Alors que l’assassinat de Chérubin Okende, proche de Moïse Katumbi, fait réagir, la Conférence Épiscopale Nationale du Congo (Cenco) a, dans un communiqué, appelé les autorités congolaises à apporter toute la lumière sur cet assassinat.
Pour les évêques, il faut mettre « la main sur Caïn de l’assassinat de Chérubin Okende pour que la justice soit rendue ». La Cenco affirme que cet assassinat rappelle les circonstances de l’activiste de Floribert Chebeya, militant congolais assassiné le 1er juin 2010 à Kinshasa.

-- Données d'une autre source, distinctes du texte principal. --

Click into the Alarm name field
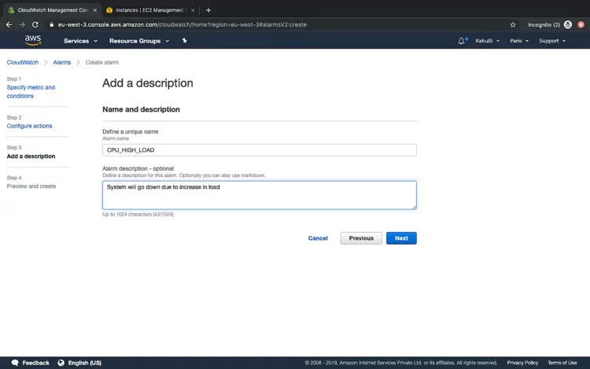point(259,150)
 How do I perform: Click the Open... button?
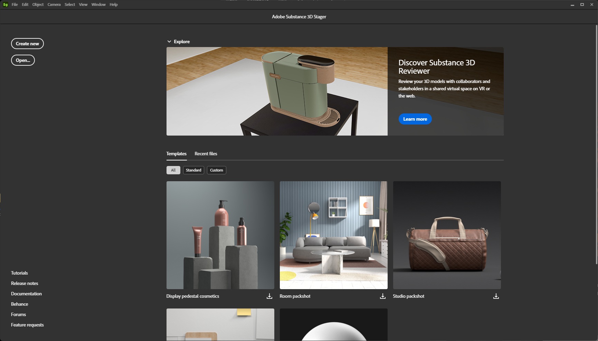click(23, 60)
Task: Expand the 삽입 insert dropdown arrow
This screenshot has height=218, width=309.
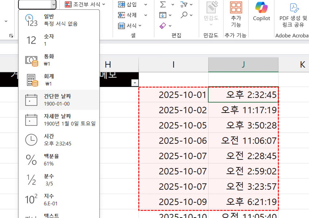Action: [145, 4]
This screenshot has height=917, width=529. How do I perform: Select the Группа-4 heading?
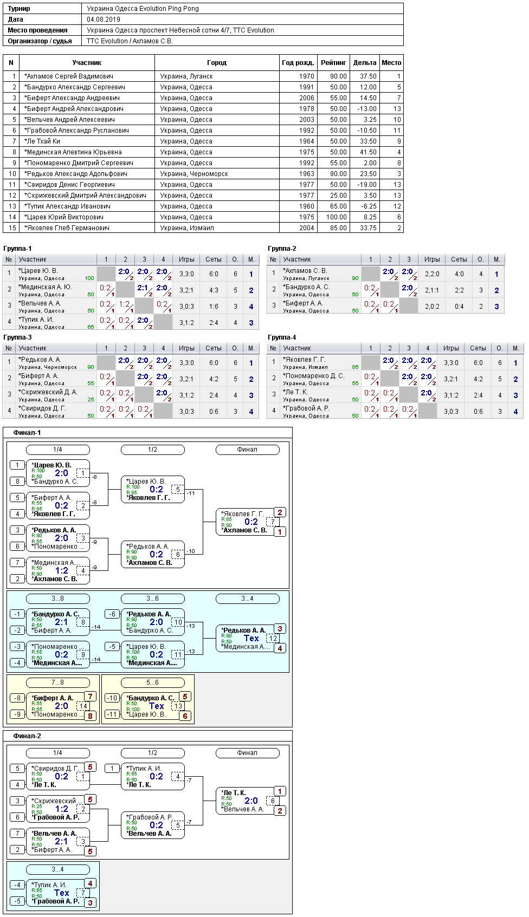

Ce qui inquiète les évêques est le fait que « cela intervient à la suite des arrestations de membre du groupement politique, mais aussi une série de violences verbales et physique des fanatiques de certains partis politiques, qui menacent la cohésion nationale sans être interpellés par leurs leaders moins encore par la justice ».
À la veille des élections générales, la Cenco estime que l’assassinat de l’ancien ministre congolais des Transport risque d’exacerber le climat politique.
Chérubin Okende a été enlevé mercredi 12 juillet. Son corps, criblé des balles, a été retrouvé le lendemain. Depuis, cette affaire agite la classe politique congolaise.